Romalıların bıraktıkları en büyük miras şehircilik ve estetik anlayışı bence. Binlerce yıldır tüm depremlere,fırtınalara vb. rağmen ayakta kalan evler, saraylar, köprüler, yollar. Sırf dayanıklı olsun diye yapılmış değiller, çok zarifler, şıklar. Bu zarafet ve şıklık insanlarda var. Hep örnek verilen ' adamlar yaya geçidinde durup yayaya yol veriyorlar kardeşim, kornaya da zırt pırt basmıyorlar 'ı geçtim. İnsanlar kibar, zarif, yardımsever ve şıklar (hele İtalyan erkekleri) ve bir de İtalyan neşesi diye bir şey var ki seni de sarıp sarmalıyor. İşte Como halkının kökeninin Romalı olduğunu öğrendiğimde hiç şaşırmamam bu yüzden.

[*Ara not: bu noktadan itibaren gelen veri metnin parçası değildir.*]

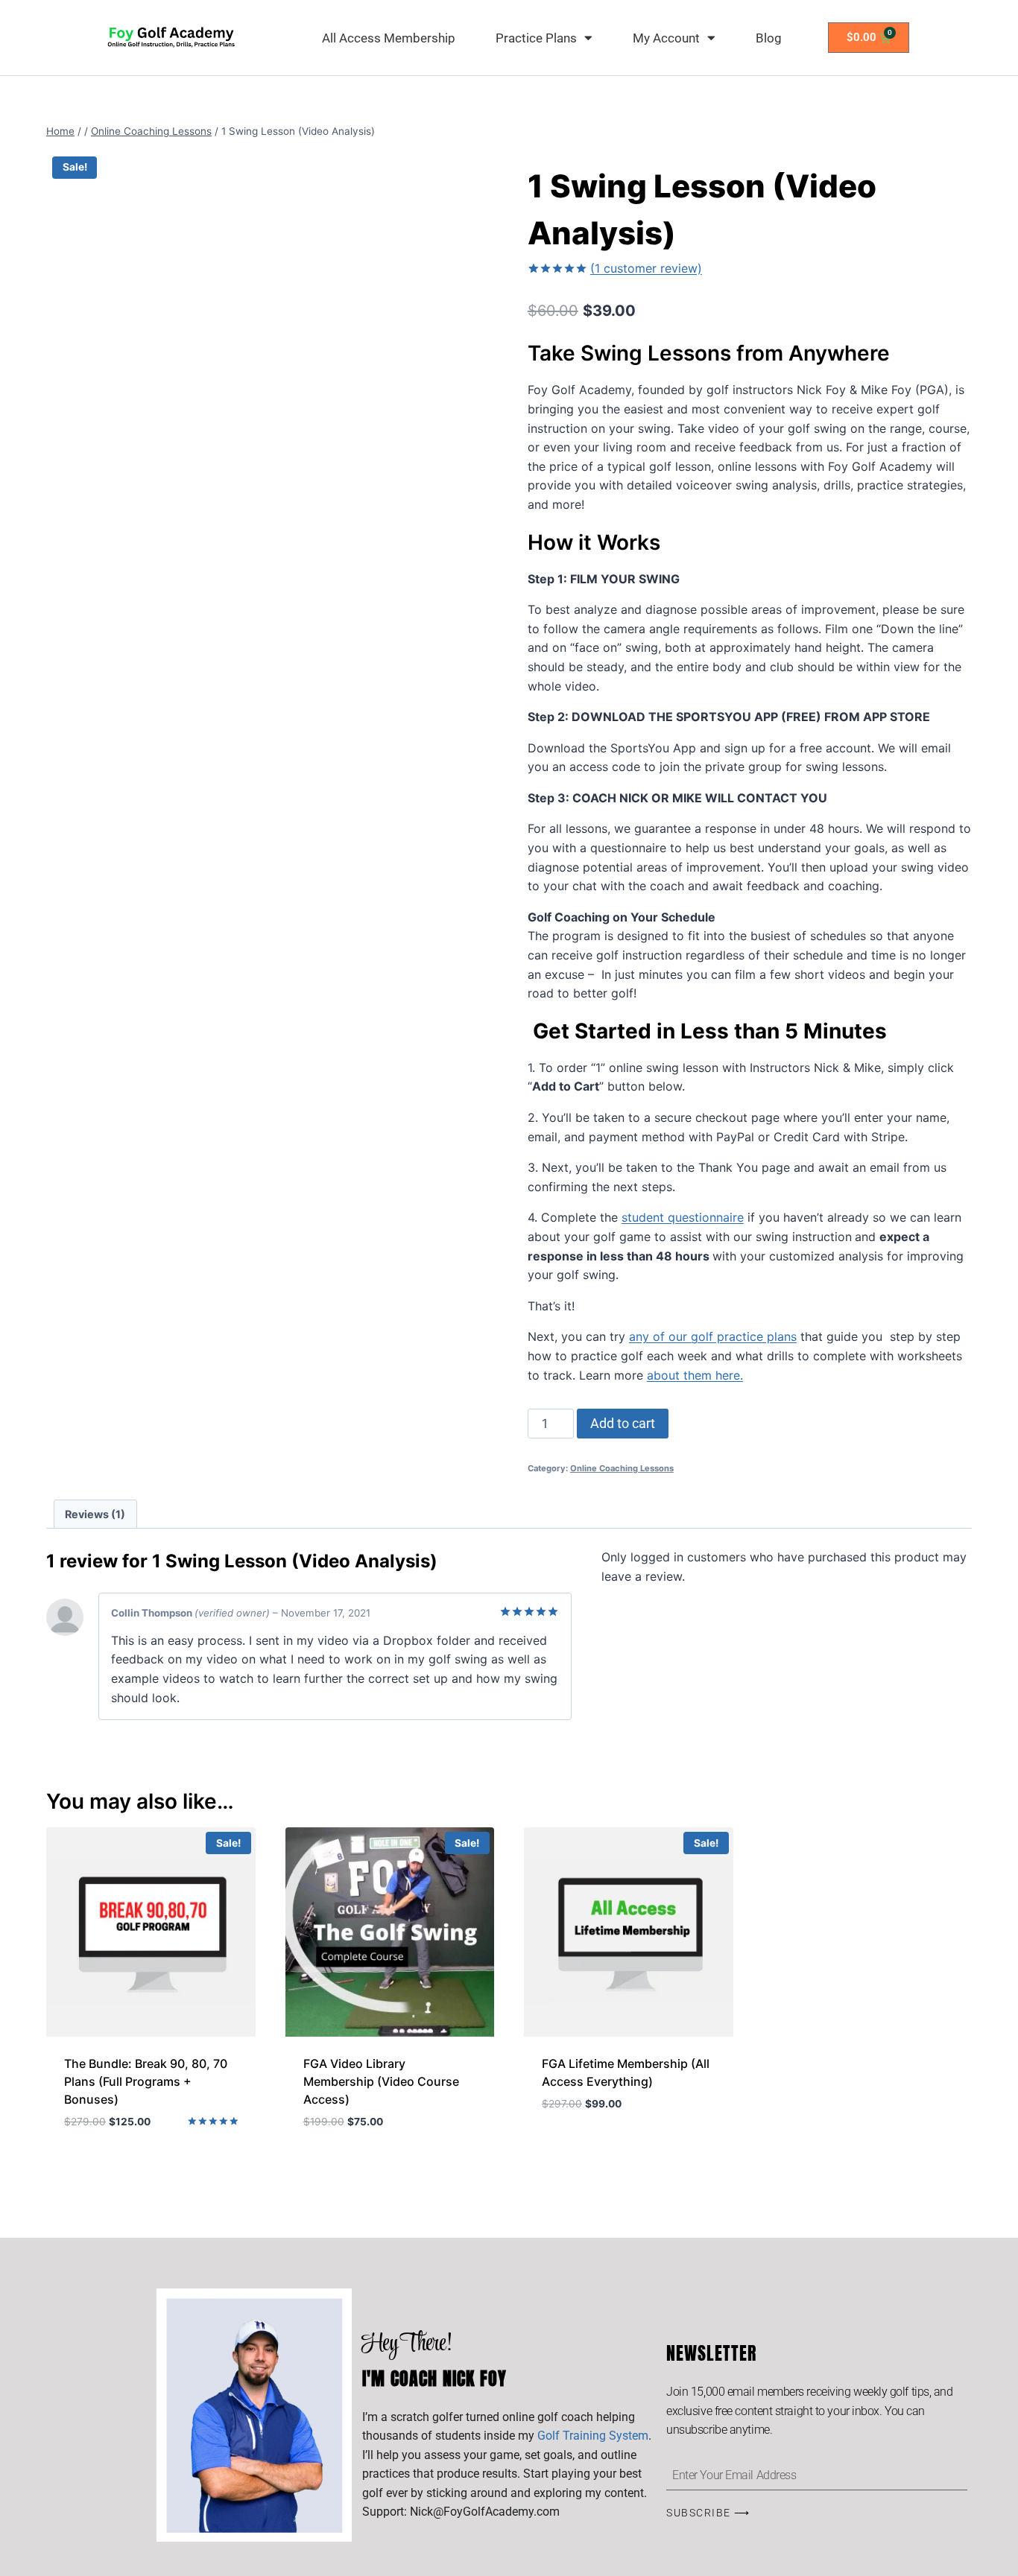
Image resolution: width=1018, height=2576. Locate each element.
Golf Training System (592, 2436)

Şöyle bakalım: Como, İtalya'nın kuzeyinde Alplere yakın 51 km. uzunluğunda küçücük bir buzul göl aslında. Kıyılarda ve dağların eteklerinde irili ufaklı bir çok yerleşim var. Her bir yerleşim yeri birer şehircilik ve mimarlık dersi gibi aslında. Sağlam, estetik, coğrafi yapıya göre yapılmış binalar ve mutlaka ama mutlaka meydanlar. Taş ve ahşap panjur birlikteliğine eşlik eden rengarenk çiçekler balkonlarda, pencere önlerinde. (4 yıl önce yaptığımız Karadeniz turu geldi aklıma. Uzungöl 'ü gördüğümde yaşadığım hayal kırılığı  Şimdiyse HES le (hidroelektrik santraller) birlikte yok edilmeye çalışılan muhteşem doğal güzelliklerimiz. Neyse. 1824'te yaptıkları bir füniküler var ki 900 metre yukarı çıkıyorsun,manzara muhteşem :)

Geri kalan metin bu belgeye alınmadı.